Read More: How Big Should Your Emergency Fund Be?

Plans Don’t Work

You can scout a team and think you know how to attack them only to find out your plan doesn’t work. In order to win the game, you need to come up with a new strategy. In life, change is inevitable. Even with the best plans, life still happens and causes us to have to change things up a bit.

Take my current situation. My wife and I had planned this year to put over 60% of our income into our various investment accounts this year. But here we are in April and she is burnt out from her job and is looking for something else. The direction she is leaning would mean a large pay cut. As a result we are still saving as much as we can, but we are hoarding cash instead of investing the money.

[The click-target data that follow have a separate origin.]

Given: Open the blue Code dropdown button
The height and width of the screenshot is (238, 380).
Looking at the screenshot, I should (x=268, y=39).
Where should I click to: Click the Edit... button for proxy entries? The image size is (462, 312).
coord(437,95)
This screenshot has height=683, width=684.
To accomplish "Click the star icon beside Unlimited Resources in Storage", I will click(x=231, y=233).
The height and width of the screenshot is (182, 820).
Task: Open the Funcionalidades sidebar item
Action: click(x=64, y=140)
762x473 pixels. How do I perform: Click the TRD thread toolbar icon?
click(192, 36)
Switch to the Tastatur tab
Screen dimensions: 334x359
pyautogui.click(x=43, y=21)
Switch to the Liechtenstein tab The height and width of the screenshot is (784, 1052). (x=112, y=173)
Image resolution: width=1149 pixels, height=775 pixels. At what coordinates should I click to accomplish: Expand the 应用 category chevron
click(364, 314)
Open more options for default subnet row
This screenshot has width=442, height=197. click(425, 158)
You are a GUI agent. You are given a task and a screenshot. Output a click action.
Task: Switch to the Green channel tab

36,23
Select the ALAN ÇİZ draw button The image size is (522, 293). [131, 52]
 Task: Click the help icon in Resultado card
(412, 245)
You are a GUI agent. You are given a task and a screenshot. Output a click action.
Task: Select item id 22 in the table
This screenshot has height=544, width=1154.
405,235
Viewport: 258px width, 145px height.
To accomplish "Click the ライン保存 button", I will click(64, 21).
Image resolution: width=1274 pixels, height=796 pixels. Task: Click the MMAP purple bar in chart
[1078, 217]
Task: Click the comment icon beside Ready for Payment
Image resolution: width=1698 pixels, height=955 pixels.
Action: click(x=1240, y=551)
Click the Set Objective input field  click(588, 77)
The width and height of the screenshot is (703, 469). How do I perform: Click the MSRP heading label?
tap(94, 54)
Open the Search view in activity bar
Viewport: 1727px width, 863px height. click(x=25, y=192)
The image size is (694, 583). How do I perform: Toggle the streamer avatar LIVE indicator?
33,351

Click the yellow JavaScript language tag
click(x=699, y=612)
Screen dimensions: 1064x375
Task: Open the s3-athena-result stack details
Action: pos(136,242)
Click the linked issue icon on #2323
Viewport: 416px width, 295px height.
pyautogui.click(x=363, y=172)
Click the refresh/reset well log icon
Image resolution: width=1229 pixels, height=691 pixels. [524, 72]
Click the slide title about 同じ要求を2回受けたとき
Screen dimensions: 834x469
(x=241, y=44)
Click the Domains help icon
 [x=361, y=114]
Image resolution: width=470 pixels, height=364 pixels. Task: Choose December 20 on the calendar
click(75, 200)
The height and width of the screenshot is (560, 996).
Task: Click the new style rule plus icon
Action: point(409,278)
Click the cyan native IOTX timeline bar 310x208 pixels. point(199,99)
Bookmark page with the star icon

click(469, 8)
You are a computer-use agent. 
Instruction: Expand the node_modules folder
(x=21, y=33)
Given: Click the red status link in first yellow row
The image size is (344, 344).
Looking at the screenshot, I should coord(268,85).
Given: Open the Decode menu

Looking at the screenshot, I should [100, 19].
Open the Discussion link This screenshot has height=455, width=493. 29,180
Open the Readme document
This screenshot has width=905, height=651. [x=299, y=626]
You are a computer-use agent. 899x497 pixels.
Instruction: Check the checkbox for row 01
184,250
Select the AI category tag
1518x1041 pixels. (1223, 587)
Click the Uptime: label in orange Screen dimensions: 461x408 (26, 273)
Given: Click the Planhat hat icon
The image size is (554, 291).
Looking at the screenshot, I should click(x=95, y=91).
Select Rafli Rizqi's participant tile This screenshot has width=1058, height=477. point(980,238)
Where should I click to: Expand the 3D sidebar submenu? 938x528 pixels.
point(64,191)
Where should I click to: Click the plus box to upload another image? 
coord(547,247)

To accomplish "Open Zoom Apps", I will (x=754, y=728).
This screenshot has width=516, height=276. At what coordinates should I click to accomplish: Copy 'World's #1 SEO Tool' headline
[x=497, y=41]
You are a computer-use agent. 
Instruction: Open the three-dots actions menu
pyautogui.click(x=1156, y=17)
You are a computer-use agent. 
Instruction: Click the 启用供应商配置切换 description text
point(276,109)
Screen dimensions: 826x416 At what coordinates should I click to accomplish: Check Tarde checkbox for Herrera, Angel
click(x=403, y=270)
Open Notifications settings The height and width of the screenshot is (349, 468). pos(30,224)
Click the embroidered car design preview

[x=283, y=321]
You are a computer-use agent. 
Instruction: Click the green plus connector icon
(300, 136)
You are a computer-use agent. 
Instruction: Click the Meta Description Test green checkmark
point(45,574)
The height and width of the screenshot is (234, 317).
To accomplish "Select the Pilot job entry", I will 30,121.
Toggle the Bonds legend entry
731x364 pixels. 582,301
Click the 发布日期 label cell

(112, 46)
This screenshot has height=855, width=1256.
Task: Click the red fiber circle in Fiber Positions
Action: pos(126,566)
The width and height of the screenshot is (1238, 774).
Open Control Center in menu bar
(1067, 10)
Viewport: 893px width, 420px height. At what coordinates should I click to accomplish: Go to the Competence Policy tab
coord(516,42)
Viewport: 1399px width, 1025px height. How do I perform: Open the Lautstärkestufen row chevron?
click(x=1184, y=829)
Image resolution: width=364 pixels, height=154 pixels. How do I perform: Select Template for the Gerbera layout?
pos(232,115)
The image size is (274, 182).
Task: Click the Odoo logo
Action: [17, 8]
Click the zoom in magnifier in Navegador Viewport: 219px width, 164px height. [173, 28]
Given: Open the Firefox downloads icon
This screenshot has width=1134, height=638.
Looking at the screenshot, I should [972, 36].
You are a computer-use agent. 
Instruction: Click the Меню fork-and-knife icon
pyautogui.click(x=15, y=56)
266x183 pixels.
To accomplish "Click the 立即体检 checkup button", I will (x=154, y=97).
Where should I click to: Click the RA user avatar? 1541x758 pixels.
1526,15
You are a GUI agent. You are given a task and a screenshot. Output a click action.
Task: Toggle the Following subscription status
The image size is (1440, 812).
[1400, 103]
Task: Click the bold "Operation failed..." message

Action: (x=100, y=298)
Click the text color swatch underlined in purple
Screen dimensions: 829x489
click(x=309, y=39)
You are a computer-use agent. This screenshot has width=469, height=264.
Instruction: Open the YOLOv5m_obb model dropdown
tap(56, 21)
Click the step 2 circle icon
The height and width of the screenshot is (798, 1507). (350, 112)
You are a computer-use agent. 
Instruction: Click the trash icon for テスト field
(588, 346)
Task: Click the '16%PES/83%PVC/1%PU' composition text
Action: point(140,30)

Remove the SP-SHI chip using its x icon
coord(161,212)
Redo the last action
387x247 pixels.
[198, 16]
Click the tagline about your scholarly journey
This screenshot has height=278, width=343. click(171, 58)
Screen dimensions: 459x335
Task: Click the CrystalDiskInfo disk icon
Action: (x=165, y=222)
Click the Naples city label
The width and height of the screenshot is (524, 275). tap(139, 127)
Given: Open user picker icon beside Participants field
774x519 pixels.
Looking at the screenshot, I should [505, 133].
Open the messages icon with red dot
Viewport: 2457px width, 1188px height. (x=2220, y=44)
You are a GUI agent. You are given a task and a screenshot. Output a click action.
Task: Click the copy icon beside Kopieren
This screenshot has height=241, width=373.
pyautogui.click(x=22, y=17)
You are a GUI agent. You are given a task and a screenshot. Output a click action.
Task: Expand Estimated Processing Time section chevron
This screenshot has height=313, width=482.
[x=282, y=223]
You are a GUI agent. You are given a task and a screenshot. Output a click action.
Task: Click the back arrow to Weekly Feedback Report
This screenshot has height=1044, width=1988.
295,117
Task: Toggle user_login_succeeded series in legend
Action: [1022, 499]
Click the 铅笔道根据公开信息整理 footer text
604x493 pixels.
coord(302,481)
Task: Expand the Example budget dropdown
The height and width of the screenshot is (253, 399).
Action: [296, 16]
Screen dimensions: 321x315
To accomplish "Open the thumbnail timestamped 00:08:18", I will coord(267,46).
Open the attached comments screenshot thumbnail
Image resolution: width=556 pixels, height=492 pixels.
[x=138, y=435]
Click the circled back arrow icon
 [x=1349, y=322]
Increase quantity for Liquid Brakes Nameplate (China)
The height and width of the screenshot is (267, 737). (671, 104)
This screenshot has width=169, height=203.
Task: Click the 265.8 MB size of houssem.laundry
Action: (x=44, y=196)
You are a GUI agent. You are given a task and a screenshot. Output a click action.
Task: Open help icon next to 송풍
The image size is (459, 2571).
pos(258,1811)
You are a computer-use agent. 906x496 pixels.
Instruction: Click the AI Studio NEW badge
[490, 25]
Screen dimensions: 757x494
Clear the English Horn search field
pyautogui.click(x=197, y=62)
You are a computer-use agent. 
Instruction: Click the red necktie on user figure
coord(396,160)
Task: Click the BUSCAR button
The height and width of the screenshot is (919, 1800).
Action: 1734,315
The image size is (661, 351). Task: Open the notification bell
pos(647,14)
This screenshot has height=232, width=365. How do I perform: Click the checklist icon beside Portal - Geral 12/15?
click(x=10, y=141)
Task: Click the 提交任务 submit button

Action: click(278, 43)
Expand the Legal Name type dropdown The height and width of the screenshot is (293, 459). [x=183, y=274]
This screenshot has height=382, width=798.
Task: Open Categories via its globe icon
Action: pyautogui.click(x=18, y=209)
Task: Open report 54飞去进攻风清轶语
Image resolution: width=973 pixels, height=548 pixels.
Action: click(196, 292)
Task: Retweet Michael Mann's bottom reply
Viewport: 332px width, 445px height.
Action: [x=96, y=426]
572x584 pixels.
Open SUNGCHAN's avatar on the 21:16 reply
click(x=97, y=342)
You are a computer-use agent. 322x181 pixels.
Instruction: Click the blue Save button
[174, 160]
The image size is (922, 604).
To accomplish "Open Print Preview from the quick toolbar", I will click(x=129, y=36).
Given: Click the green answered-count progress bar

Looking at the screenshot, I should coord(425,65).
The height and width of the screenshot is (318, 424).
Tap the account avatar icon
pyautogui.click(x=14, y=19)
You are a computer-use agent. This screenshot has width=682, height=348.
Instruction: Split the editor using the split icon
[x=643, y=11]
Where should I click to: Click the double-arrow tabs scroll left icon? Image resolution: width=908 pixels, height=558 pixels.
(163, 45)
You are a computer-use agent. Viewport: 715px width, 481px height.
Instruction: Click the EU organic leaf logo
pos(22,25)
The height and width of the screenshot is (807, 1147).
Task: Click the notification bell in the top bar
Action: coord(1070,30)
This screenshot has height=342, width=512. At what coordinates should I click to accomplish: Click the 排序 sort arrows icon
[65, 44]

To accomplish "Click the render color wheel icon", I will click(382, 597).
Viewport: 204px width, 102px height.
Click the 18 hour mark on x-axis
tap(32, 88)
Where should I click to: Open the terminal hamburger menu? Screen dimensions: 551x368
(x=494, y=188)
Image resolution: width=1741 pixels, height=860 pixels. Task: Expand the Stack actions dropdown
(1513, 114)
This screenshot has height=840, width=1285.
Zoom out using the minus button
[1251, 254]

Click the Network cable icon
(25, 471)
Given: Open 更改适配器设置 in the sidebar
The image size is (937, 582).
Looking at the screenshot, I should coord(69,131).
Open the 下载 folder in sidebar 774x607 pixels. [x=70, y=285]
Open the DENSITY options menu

To be successful in life, you need to have a plan, but you also need to be able to change when what you planned for doesn’t happen or unexpected things arise.

Read More: Do You Have a Worst Case Scenario Plan?

It All Comes Down To The Basics

Look at many of the games and the losing team loses simply because they missed a majority of their free throws. This aspect of the game is overlooked by many of the players because they want to be on ESPN for the dunks and other great plays. Making a free throw is boring. But as boring as it is, it is still the foundation of how to win a game. Make your free throws, and odds are you are going to win the game. But miss your free throws and you’ll be heading home early.

With our finances, it all comes down to the basics as well. Have an emergency fund. Live within your means. Save for retirement. If you can’t do these things, you are going to have a tough time thriving and prospering in life and during retirement. Again, doing these things aren’t glamorous, but they are what needs to be done.

Think of it like building a house. If you want a solid house, you need a good foundation. It’s ugly and no one is interested in it. They just want to see the actual house. But without that foundation, there wouldn’t be a house to look at.

Read More: What Should Your Financial Pie Chart Look Like?

Final Thoughts

By learning finance from other areas of life, many find the subject more tolerable and even enjoyable. If you have a difficult time with getting your financial house in order, try to mix it with something you love to do and learn that way. I was able to relate March Madness with personal finance. You can do the same with many other things in life too. It will make it more likely that you stick to the actual learning process.